▶ Given passage:
######
All statistical analyses were performed using the statistical package SPSS 13.0 (SPSS Inc., Chicago, IL). Fisher’s exact test and the χ 2 test were performed to assess associations between ECM1 expression and clinicopathological parameters. The Kaplan-Meier method was used for survival analysis, and differences in survival were estimated using the log-rank test. A multivariate survival analysis was performed for all parameters that were significant in the univariate analyses using the Cox regression model. The correlation between ECM1 and Vimentin was determined using Spearman rank correlation coefficient. The difference of ECM1 protein expression levels among cell lines was examined by using Student t test. A P value <0.05 was considered statistically significant.
Immunohistochemical expression of ECM1 in HCC and normal liver tissues
Immunohistochemical analysis revealed that both ECM1 staining was found in the cytoplasm (Fig. 1). ECM1 was detected in 73.3 % (88/120) of HCC tissues, while 23.5 % (4/17) in the normal liver tissues, respectively. The expression of ECM1 in HCC tissues was significantly higher than that in normal liver tissues (P < 0.01) (Table 1).
We evaluated the association between ECM1 expression and clinicopathological characteristics, including age, gender, tumor size, number of tumor nodules, tumor capsule, HBsAg status, serum AFP level, Edmondson’s grade, vascular invasion, Child-Pugh class, stage of liver cirrhosis, and TNM stage. ECM1 was significantly associated with TNM stage (P = 0.049) and venous invasion (P = 0.030). The expression of ECM1 was not associated with gender, age, HBsAg status, Child-Pugh class, tumor capsule, and AFP level (Table 2).
Correlation with ECM1 and Vimentin expression in HCC
Vimentin is an important hallmark of EMT, and high expression of Vimentin was also observed mainly in the cytoplasmic staining. ECM1 and Vimentin expression was positive in 88 (73.3 %) and 71 (59.1 %) cases, respectively. Additionally, ECM and Vimentin were co-positive in 66 (55.0 %) cases. Using the Spearman rank test, the immunostaining expression of ECM1 was positively correlated with Vimentin expression in the HCC tissues (r = 0.534, P < 0.001) (Table 3).
The impact of ECM1 expression on HCC prognosis
As was shown in Fig. 2, ECM1 was significantly associated with poor OS and DFS of HCC obtained by the Kaplan-Meier method using the log-rank test. In addition, the survival benefits were also found in patients with earlier TNM stage, absence of vascular invasion, single nodule, smaller tumor size, well differentiation, intact tumor capsule, and mild liver cirrhosis; in contrast, other parameters did not predict HCC prognosis (Table 4). Multivariate survival analysis enrolled above mentioned significant parameters and was performed using Cox regression. Results revealed that ECM1 expression, tumor size, number of tumor nodules, tumor capsule, vascular invasion, and liver cirrhosis were the independent prognostic factors for both OS and DFS in HCC patients after curative resection (P < 0.05) (Table 5).
######
▶ Source data:
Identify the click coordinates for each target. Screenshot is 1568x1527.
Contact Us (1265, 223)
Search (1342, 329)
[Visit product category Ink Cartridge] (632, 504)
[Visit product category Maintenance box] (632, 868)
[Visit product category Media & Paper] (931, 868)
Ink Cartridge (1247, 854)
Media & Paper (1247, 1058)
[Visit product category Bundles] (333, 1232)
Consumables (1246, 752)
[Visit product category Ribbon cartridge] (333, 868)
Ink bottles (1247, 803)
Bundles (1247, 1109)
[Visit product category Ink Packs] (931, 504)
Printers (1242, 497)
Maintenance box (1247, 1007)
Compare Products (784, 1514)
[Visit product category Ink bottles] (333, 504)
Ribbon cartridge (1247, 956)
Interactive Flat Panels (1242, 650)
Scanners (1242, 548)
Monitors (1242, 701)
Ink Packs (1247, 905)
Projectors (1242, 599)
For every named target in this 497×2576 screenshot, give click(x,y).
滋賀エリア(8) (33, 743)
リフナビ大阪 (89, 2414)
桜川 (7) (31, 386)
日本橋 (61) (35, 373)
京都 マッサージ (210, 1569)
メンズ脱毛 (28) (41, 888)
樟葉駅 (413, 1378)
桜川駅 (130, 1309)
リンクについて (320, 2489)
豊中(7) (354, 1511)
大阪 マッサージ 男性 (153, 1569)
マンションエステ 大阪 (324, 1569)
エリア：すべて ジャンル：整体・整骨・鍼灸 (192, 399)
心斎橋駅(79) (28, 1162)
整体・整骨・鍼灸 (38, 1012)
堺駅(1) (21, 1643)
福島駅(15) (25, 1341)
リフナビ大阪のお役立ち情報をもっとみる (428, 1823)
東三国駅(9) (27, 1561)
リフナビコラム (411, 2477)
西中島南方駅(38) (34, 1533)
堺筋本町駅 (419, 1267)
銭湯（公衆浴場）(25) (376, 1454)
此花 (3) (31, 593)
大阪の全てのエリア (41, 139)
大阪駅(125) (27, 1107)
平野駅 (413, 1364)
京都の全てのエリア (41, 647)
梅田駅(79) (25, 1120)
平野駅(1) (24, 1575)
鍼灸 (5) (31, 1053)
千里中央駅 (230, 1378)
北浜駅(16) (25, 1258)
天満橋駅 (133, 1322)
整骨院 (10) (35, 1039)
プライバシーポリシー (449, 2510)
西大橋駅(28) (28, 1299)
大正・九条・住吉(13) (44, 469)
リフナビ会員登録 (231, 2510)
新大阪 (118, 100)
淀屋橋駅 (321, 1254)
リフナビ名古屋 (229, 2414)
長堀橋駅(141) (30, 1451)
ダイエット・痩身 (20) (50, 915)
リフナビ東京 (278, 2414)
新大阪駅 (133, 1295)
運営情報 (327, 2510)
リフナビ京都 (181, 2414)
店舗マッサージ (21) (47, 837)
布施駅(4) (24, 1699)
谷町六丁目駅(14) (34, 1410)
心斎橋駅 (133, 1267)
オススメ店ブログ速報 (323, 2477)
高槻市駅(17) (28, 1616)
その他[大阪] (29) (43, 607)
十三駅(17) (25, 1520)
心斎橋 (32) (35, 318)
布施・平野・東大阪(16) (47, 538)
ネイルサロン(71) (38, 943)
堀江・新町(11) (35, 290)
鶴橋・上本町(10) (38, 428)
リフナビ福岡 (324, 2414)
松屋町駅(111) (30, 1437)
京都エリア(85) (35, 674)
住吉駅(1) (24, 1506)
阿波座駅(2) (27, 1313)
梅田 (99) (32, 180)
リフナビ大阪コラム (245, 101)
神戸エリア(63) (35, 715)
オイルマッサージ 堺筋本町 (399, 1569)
######
▶ Activities:
A) Answer these from the ECM1 liver cancer passage:
(i) Which statistical software package was used for the analyses?
(ii) In what share of HCC tissues was ECM1 detected?
(iii) What Spearman correlation value linked ECM1 with Vimentin expression in the HCC tissues?
B) Pick up the ECM1 liver cancer passage after its last sentence and carry it on.

▶ Answers by item:
A)
(i) SPSS 13.0
(ii) 73.3 % (88/120)
(iii) r = 0.534, P < 0.001

B)
Effect of ECM1 on expression of E-cadherin and Vimentin protein in HCC cells
The ECM1 level of Bel-7402 cells was significantly increased detected by immunohistochemical staining (Fig. 3). As shown in Fig. 4, the increased expression of ECM1 could lead to the up-regulated expression of Vimentin protein and down-regulated expression of E-cadherin protein in Bel-7402 cells. The relative quantity of three protein expressed levels in cells with significant difference (ECM1: t = 12.909, P < 0.01; Vimentin; t = 10.564, P < 0.01; E-cadherin:t = −8.558, P = 0.002).
ECM1 overexpression induces cell migration and invasion
To evaluate the role of ECM1 in the regulation of HCC cells migration, we carried out a wound healing assay at 24 h post-infection. The wound healing assay revealed that the migration rates of the cells in the Bel-7402 group infected with pEGFP-N2-ECM1 were significantly increased compared with those without transfected group (F = 110.592, P < 0.01 (Fig. 5). Subsequently, we assessed the effect of ECM1 on cell invasion with a transwell assay. As shown in Fig. 6, compared with the control group, after the up-regulated expression of ECM1, the number of invading Bel-7402 cells was significantly increased (89.3 ± 2.5 cells/well vs 28.7 ± 2.5 cells/well). (t = 29.524, P < 0.01).
Cytoplasmic ECM1 expression seems preferentially expressed in metastatic epithelial tumors, and it has been observed in breast cancer, thyroid carcinoma, laryngeal carcinoma, etc. [17, 18, 20, 21]. To date, little is known about the association between ECM1 expression and clinicopathological characteristics and prognosis of HCC. In the present study, HCC patients with positive ECM1 expression had significantly poor survival rates, especially in the subgroups of patients with invasive phenotypes, such as those with advanced TNM stage and vascular invasion. Using Cox multivariate regression analysis, ECM1 expression was an independent prognostic factor for OS and DFS of HCC patients. Therefore, it was proposed that the presence of ECM1 would be efficient for the prediction of HCC metastasis and prognosis.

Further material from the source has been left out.